Cantu’s cooking is contemporary in its expression of personality but traditional in its mindset. His favorite ingredient is corn, followed by beans, lemons, and limes, all pulled from the canon of traditional Mexican cooking. “I don’t see myself as an avant-garde chef by any means. I feel that what I’m doing is an extension of traditional [Mexican] cooking. It just looks different. It’s plated a bit differently. It’s in a different setting, but that doesn’t mean that the food is not at its core, at its heart, traditional.”
Yet what makes Californios such a consummate example of the contemporary Mexican trend, and what makes the trend important in the restaurant world, is its stripping away of pretension and gratuitous risk-taking. Cantu prefers to focus on hospitality and comfort, which allow him to prepare food that is inventive and enjoyable if not strictly authentic. “I’m aware that our guests come in and they’re anxious. They’re anxious as to what they’re going to eat, they’re anxious as to if they’re going to have enough food, they’re anxious if it’s going to be delicious. So, hospitality that provides warmth and comfort is important to me and to the cuisine… It doesn’t have to be all shock and awe.”
For some, the U.S. has produced contemporary Mexican restaurants– Californios included–that surpass what Mexico has to offer. While that claim is premature,it does point to a rapidly-changing tableau that is altering the ways in which diners understand and judge Mexican cuisine worldwide. While Californios again received two Michelin stars in 2018, its renowned counterparts in Mexico are not reviewed by the guide, which ignores the ingenuity of restaurants like Pujol, Enrique Olvera’s street-food inspired establishment named one of the World’s 50 Best Restaurants in 2016, Quintonil, serving reinvigorated-but-familiar Mexican cuisine, and Contramar, Camara’s original seafood house. These restaurants are serving upscale and sophisticated food in a city of almost nine million people, yet it is the Mexican cuisine being produced in the U.S. that is gaining a reputation as some of the most diverse and individualistic at the highest price points.
This surge in attention, for Californios and other San Francisco restaurants has raised questions about where the best new version of Mexican cuisine resides. For Cantu, it’s a question without an answer, and one that is far too fluid to pin down. “I think the [Michelin] guide will eventually go to Mexico, but you don’t even need it. There are a lot of places that I think would have stars, probably multiple stars. There’s great cuisine in Mexico City.… (Mexico) is a beautiful country, rapidly changing and growing just like anywhere else.”

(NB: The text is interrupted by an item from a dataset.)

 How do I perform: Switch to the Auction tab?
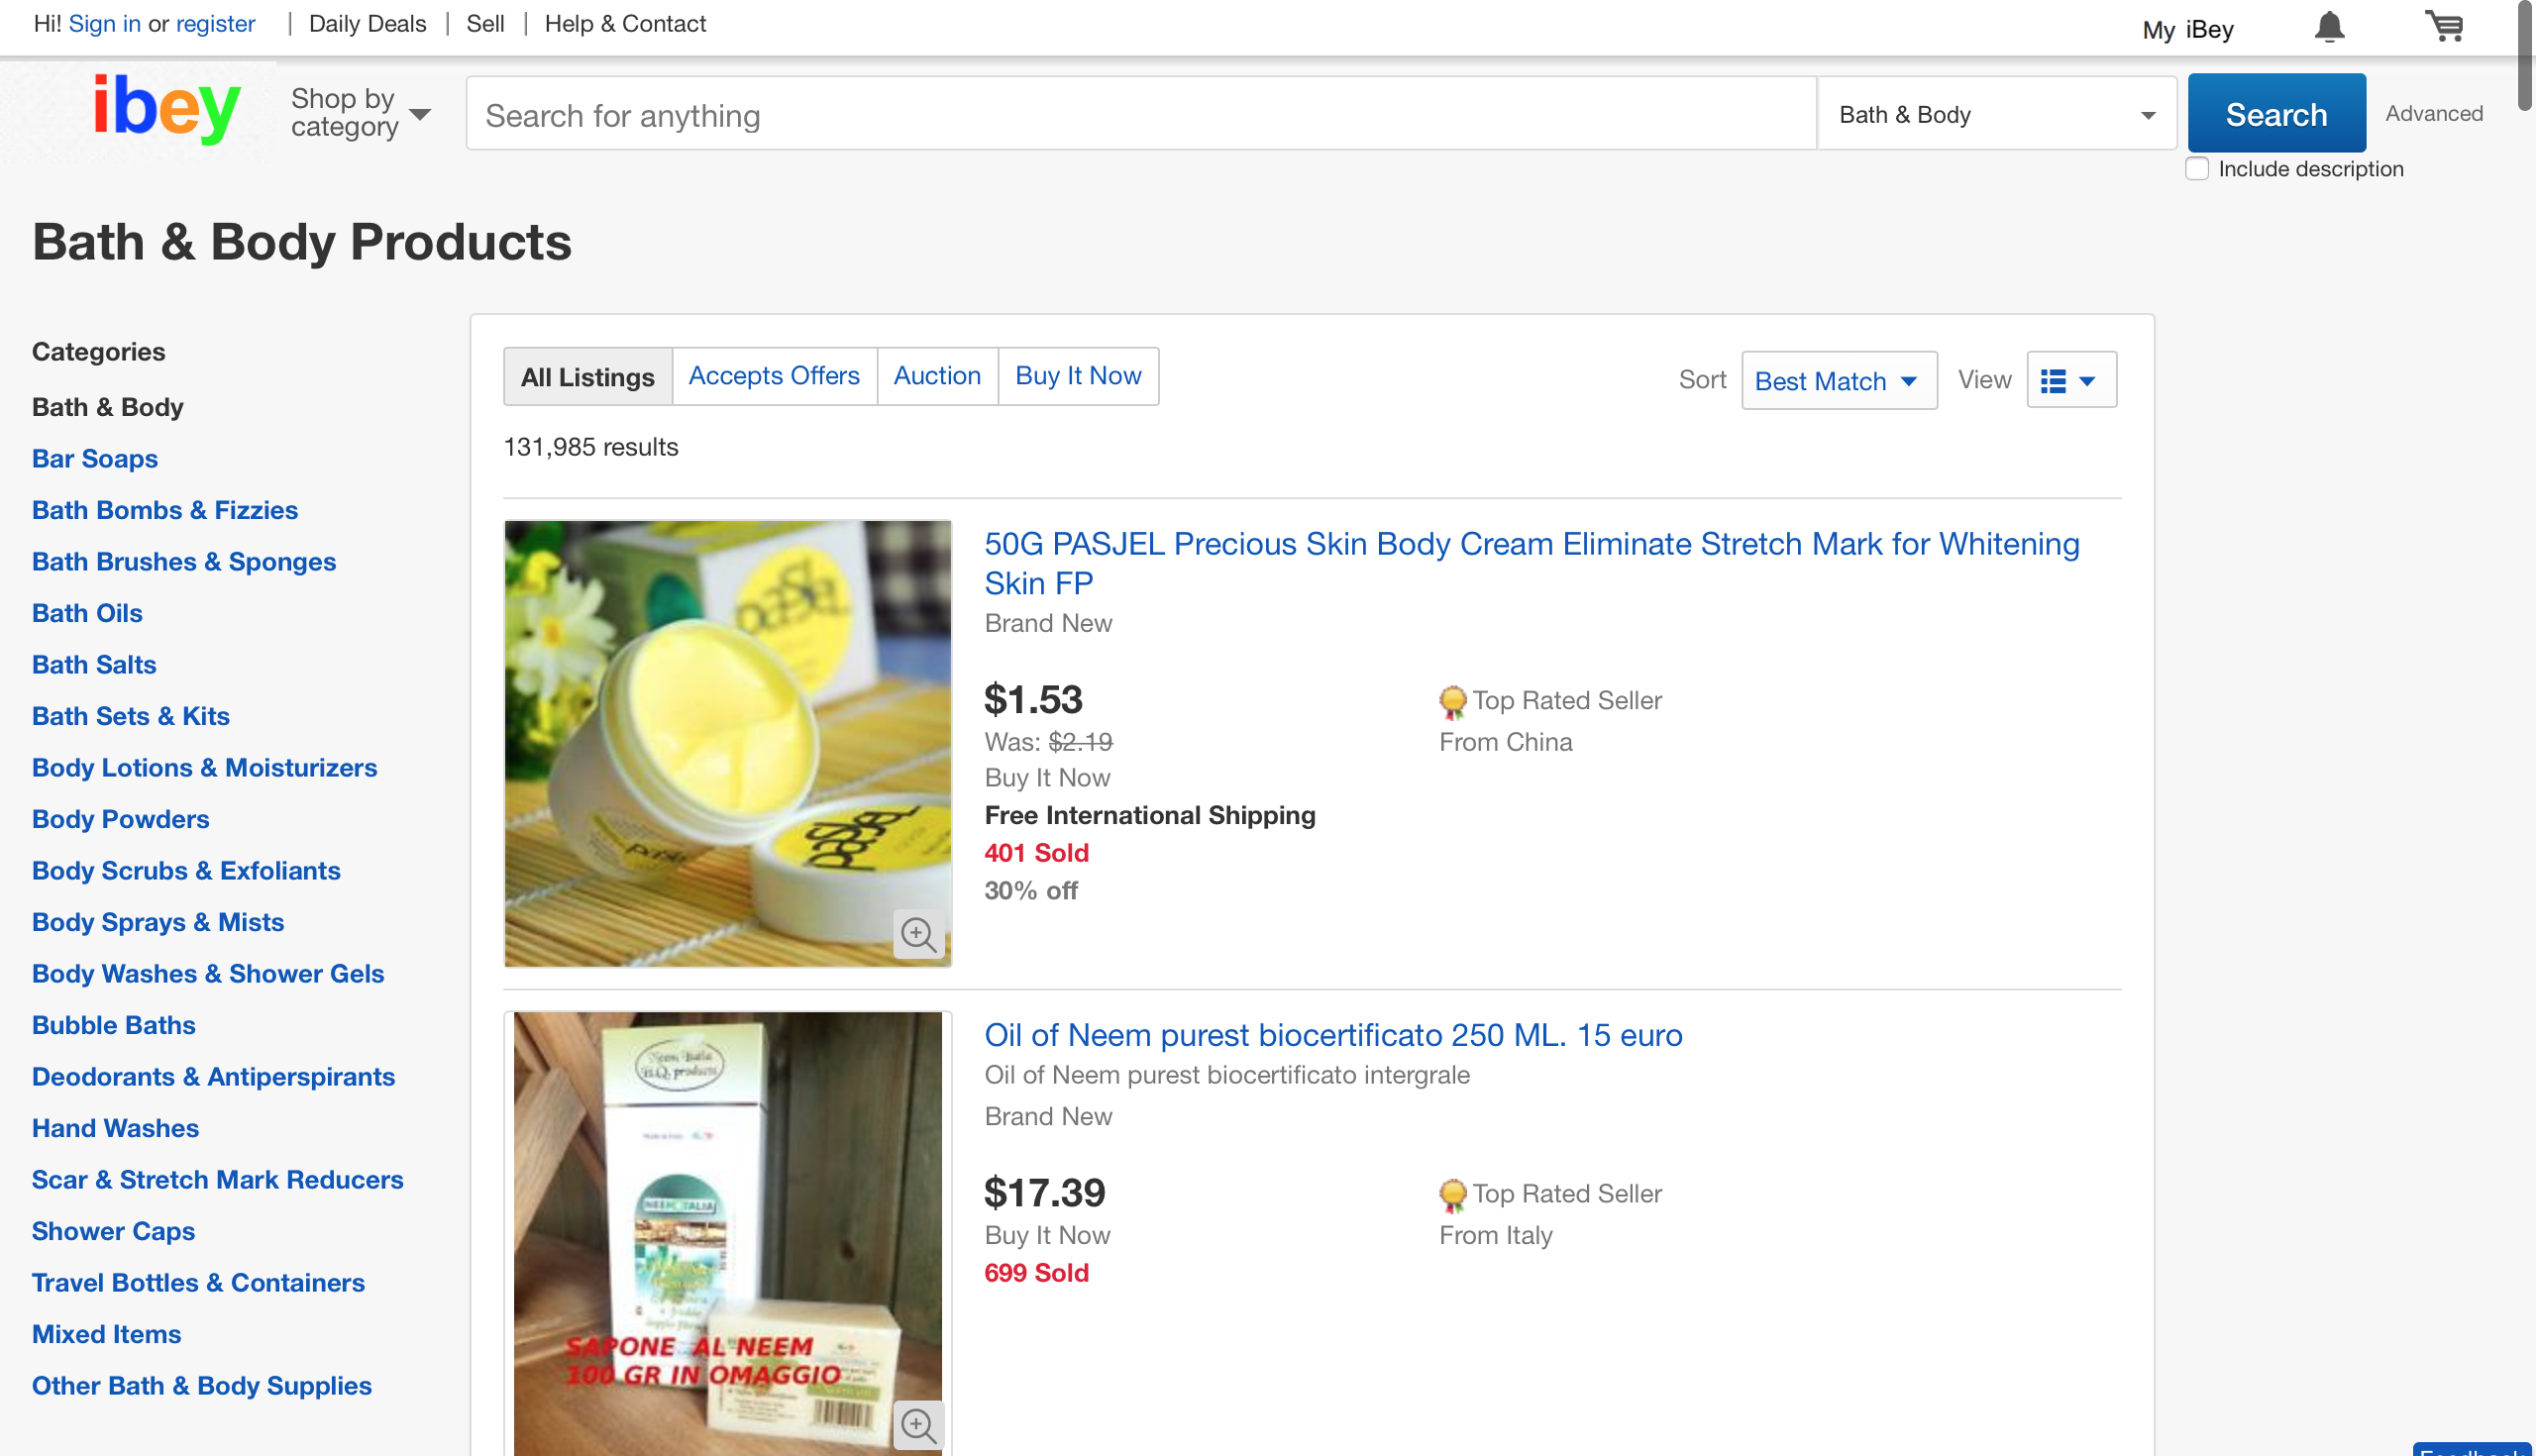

But there is no reason that chefs in the Bay Area, with access to California’s wealth of farms and ingredients, cannot bring a new respect for the broadness and diversity of fine Mexican cuisine to the U.S., despite an image that has been cheapened by typical Mexican food in America. If the nearly-immediate success of Californios is any indication, there is an important future for great Mexican cooking outside of Mexico City.
Said Cantu, “I think [Mexican cuisine] is growing. I think there will be more Mexican chefs who will rise to make more delicious food. People are definitely exploring their own culture and cuisine and going in different directions. That’s pretty awesome.”